Pasa un rato largo, y cuando lo único que espera el abogado Méndez es oír el disparo que le ha de totear el cráneo, oye en cambio la voz del Mani:

—Le creo, doctor. Creo lo que me dijo. —Su tono ya no es frío sino más bien indefenso, infantil a pesar del esfuerzo porque las palabras suenen recias—. Y lo felicito. Acaba de salvar una vida. La suya propia. Puede irse cuando quiera, el Tin lo vuelve a dejar donde lo recogió.

El abogado Méndez no tiene ganas de responder ni alientos para ponerse de pie. Sigue ahí, callado, prende un cigarrillo aunque sabe que al Mani le fastidia el humo, y le dedica todo el tiempo del mundo a tomarse lo que queda de Kola Román, como si no tuviera mejor plan para esa tarde. Entonces el Mani se para, descorre las cortinas y se pone a mirar hacia la avenida de enfrente, repleta de vendedores ambulantes que extienden su mercancía en el piso, bajo la sombra avara de unos almendros ralos. Desde su sillón, el abogado Méndez también ve la calle y la reconoce: en realidad, pese a las largas vueltas que dio el Tin Puyúa para despistar, están a pocas cuadras de su oficina.
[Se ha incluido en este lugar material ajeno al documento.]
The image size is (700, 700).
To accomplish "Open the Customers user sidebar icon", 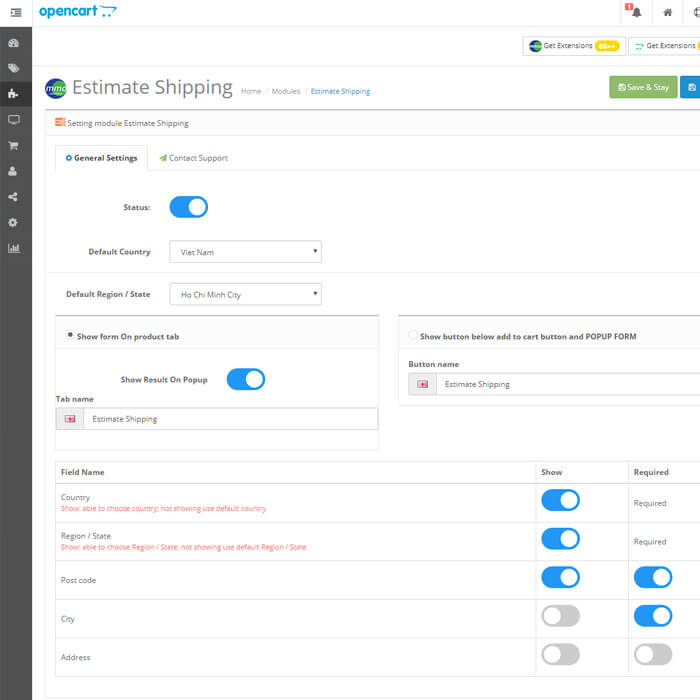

—Alina no quiere hablarme, ni por teléfono —dice el Mani, todavía mirando para afuera, con la espalda vuelta hacia el abogado—. Le he mandado docenas de rosas y las devuelve.

Méndez nota algo extraño en su voz. ¿Será posible que esté llorando?, se pregunta. Sí. Lágrimas disimuladas le quiebran las sílabas al Mani. Hace un minuto me iba a hacer un juicio sumario y ahora me llora en el hombro, piensa Méndez risueño, y le responde:

—Dale tiempo al tiempo, Mani. Búscale una solución real al problema. A punta de rosas y de actos desesperados no vas a ningún lado.

—¿Y cuál es la solución?

—Son tres, ya lo hemos hablado. Uno: liquida el pleito con los Barragán. Dos: compra cuna y respetabilidad. Tres: limpia de una vez tu dinero y conviértelo en propiedades y en negocios legales.

—Llevo años tratando pero no es fácil.

—Ahora se presenta una situación excepcional. El Banco de la Nación va a abrir lo que llaman la «ventanilla siniestra», para recibir los dólares que le lleven sin preguntar nada, ni el origen, ni el nombre, ni la cédula, ni nada. La única condición es que sólo cambia mil dólares por persona. Mandas cien personas cada una con su cuota y en un sólo día limpias cien mil dólares.

—¿Usted me ayuda, doctor? Quiero decir, a dar los tres pasos… —La voz de Mani suena agradecida, arrepentida, casi servil ante el hombre al cual por poco asesina y que ahora reconoce como el único puente tendido hacia su mujer.

—Por supuesto.

El abogado Méndez se para, se estira el saco, se pasa dulcemente la mano por el pelo, como si se acariciara la cabeza milagrosamente ilesa, y se dispone a marchar.

—Espere, doctor —lo detiene el Mani—. Quedo en deuda con usted.

—Olvídalo —responde el abogado.

—Quiero pagarle sus favores de algún modo —insiste el Mani—. Dígame quiénes son sus enemigos.

El abogado Méndez comprende la frase: es una vieja fórmula de gratitud entre la gente del desierto, que equivale a decir «tus enemigos son mis enemigos».

—No amerita que los mates —contesta con una sonrisa no fingida, y se despide con afecto del Mani.